== What is being asked ==
What is needed is a faithful copy of all the entries, with no pictures in it.
-------
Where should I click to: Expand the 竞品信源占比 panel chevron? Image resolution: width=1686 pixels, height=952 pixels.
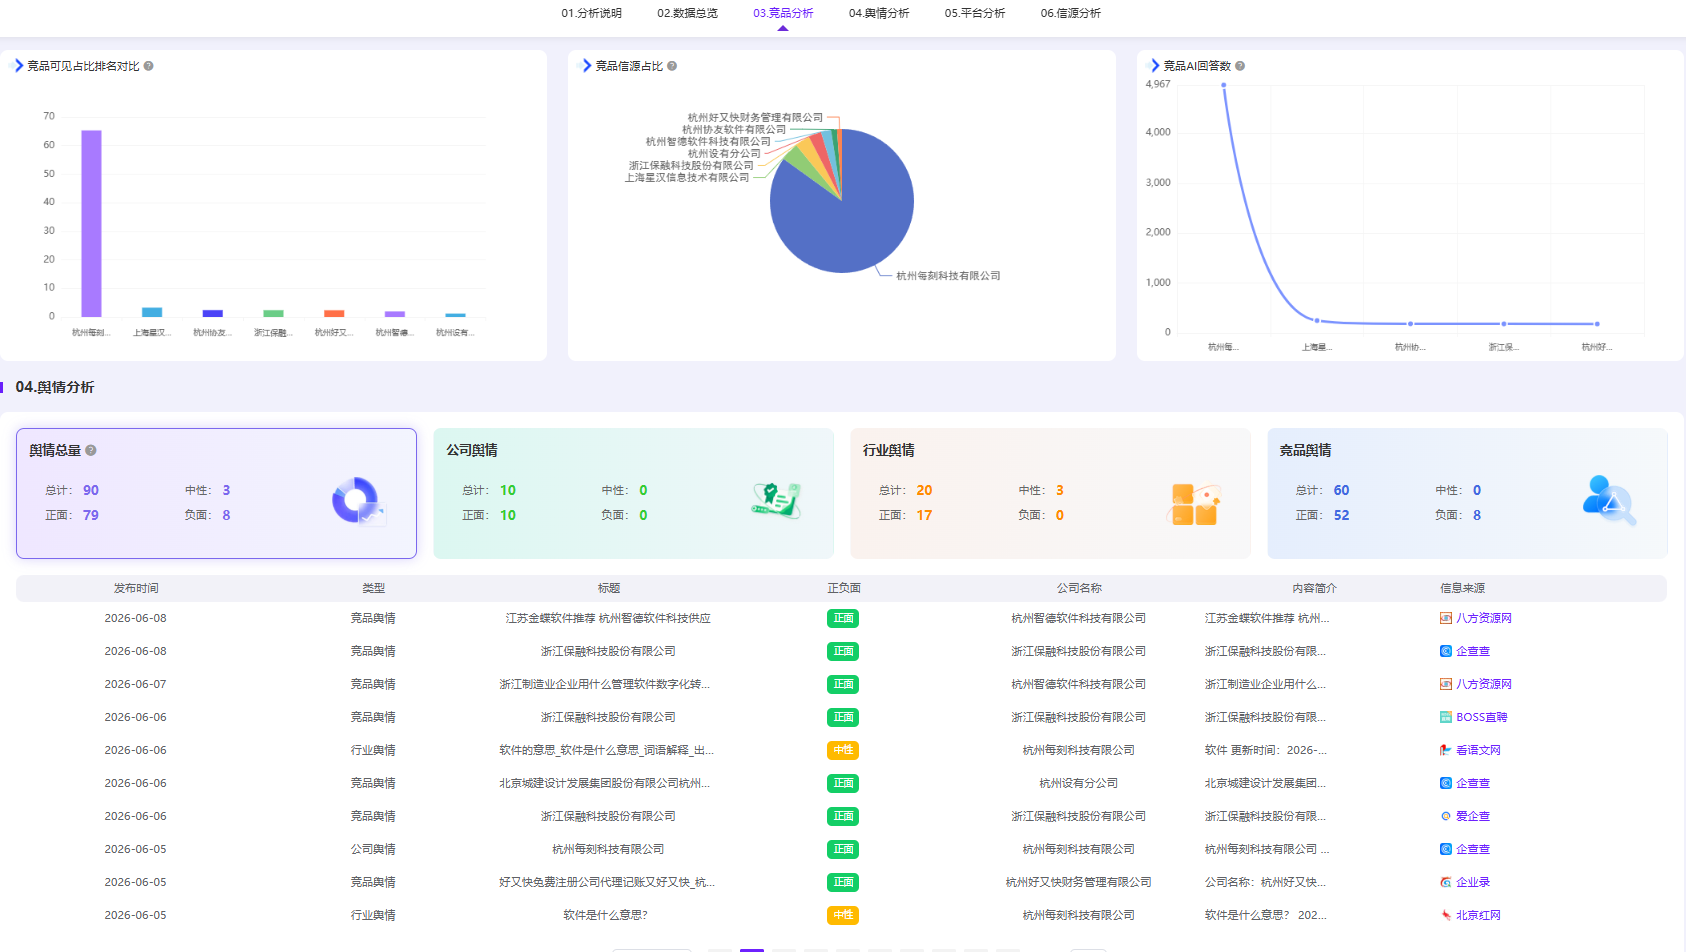[587, 65]
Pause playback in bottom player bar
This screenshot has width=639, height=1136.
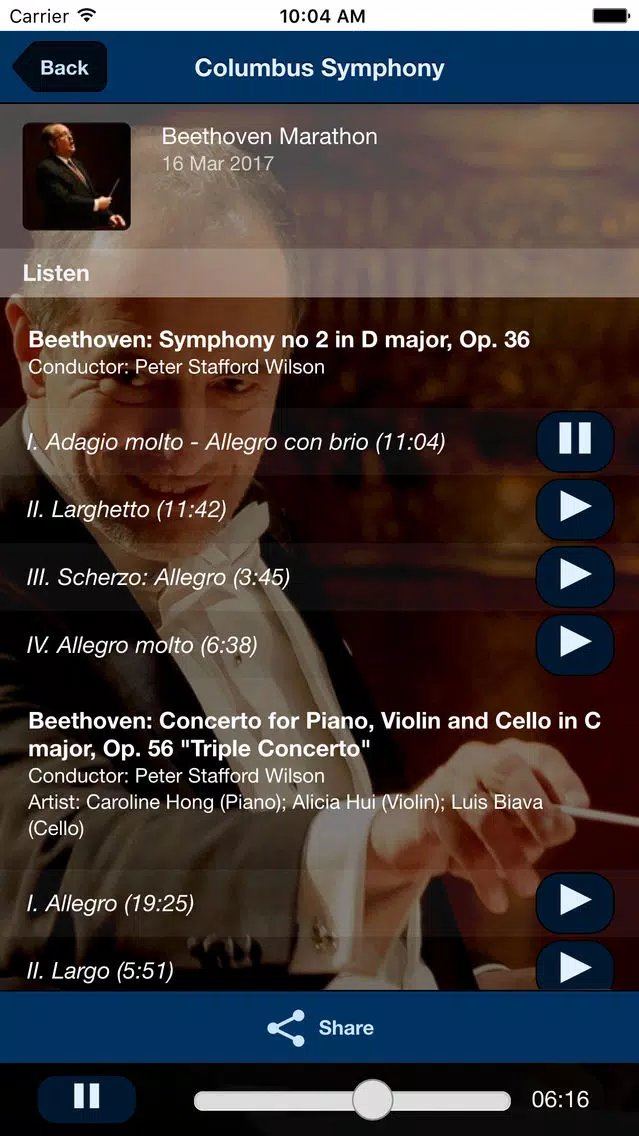[x=87, y=1099]
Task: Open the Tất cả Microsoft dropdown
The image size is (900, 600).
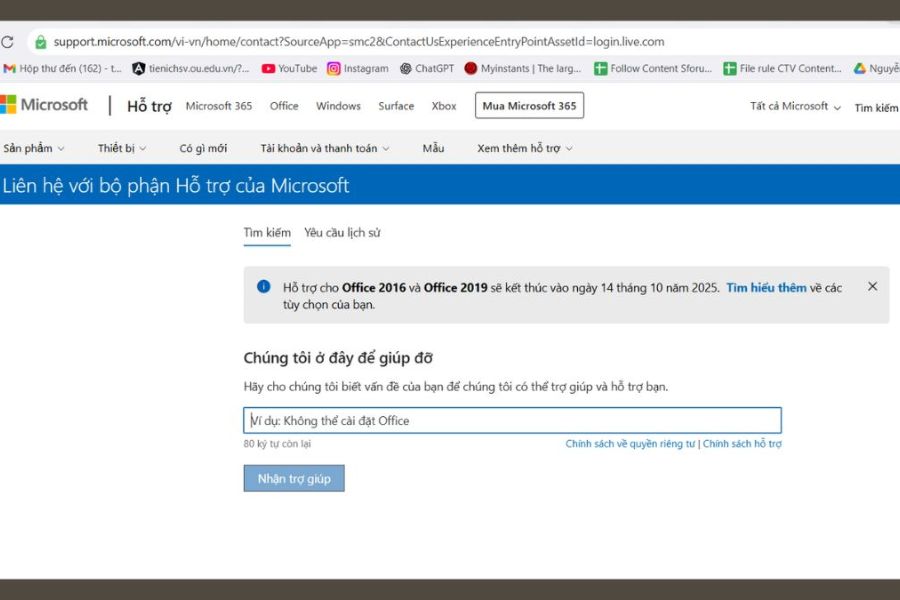Action: coord(795,106)
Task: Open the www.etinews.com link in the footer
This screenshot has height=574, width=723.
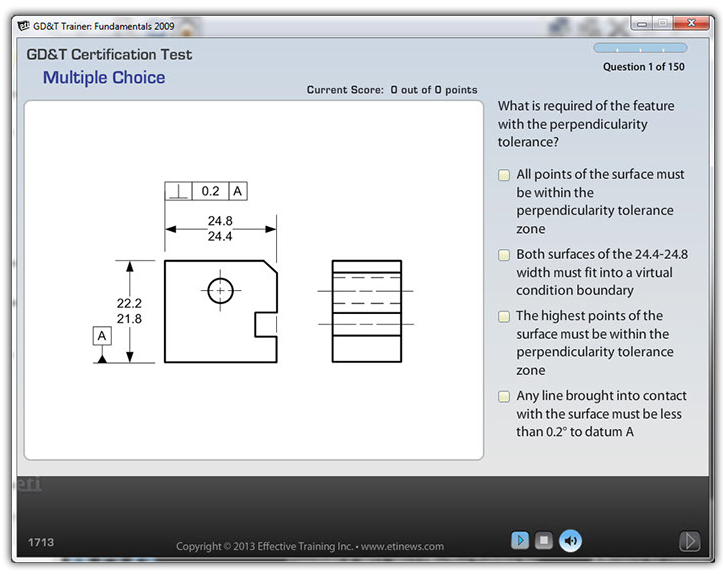Action: [x=402, y=546]
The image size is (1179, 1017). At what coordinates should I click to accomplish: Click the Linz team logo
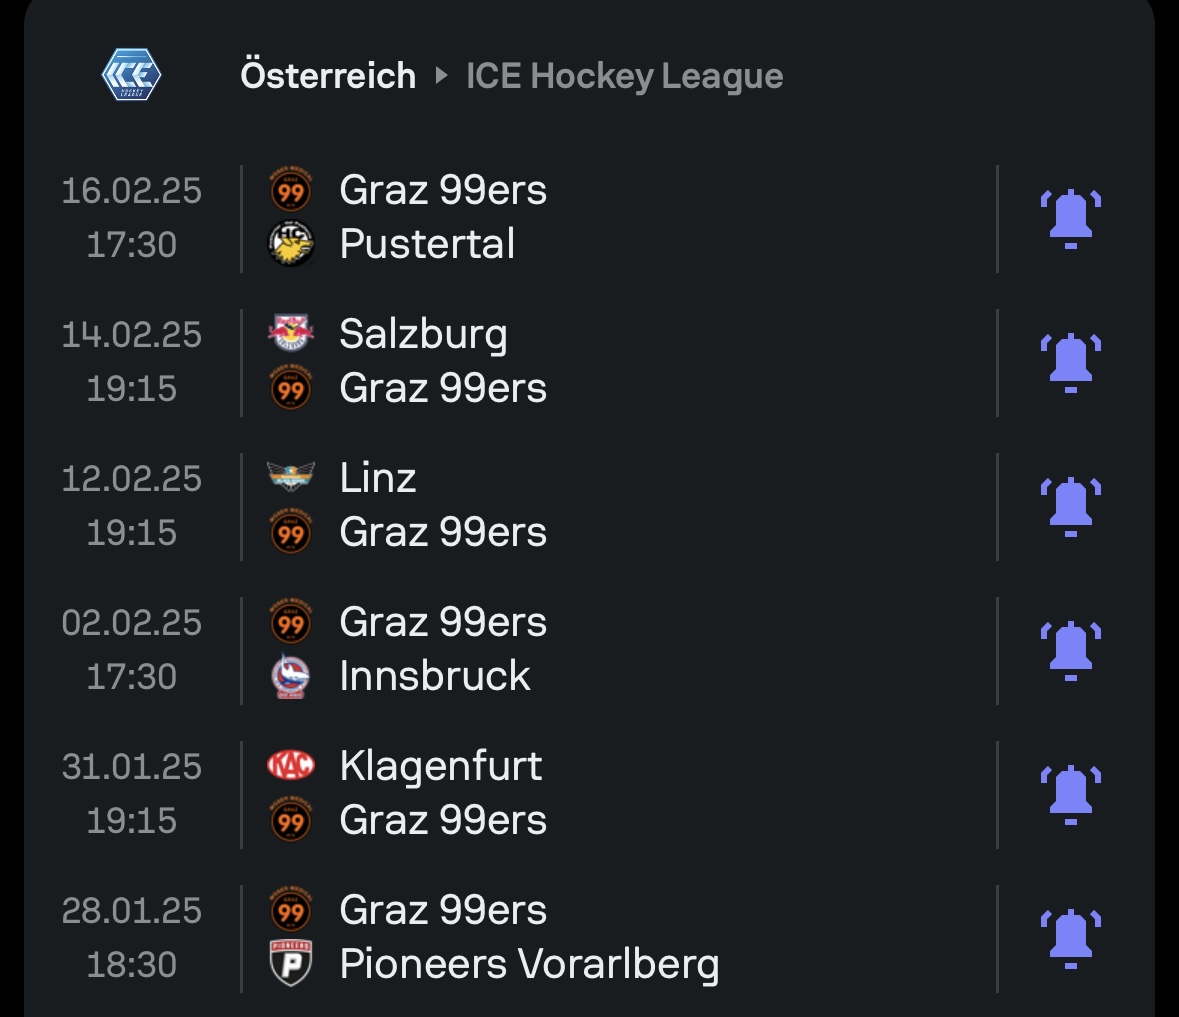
-------
== Response area ==
Where should I click to: Expand the 竞品信源占比 panel chevron? Image resolution: width=1686 pixels, height=952 pixels.
[587, 65]
Pause playback in bottom player bar
This screenshot has width=639, height=1136.
[x=87, y=1099]
Task: Open the Tất cả Microsoft dropdown
The image size is (900, 600).
Action: coord(795,106)
Task: Open the www.etinews.com link in the footer
This screenshot has height=574, width=723.
Action: [x=402, y=546]
The image size is (1179, 1017). At what coordinates should I click to accomplish: Click the Linz team logo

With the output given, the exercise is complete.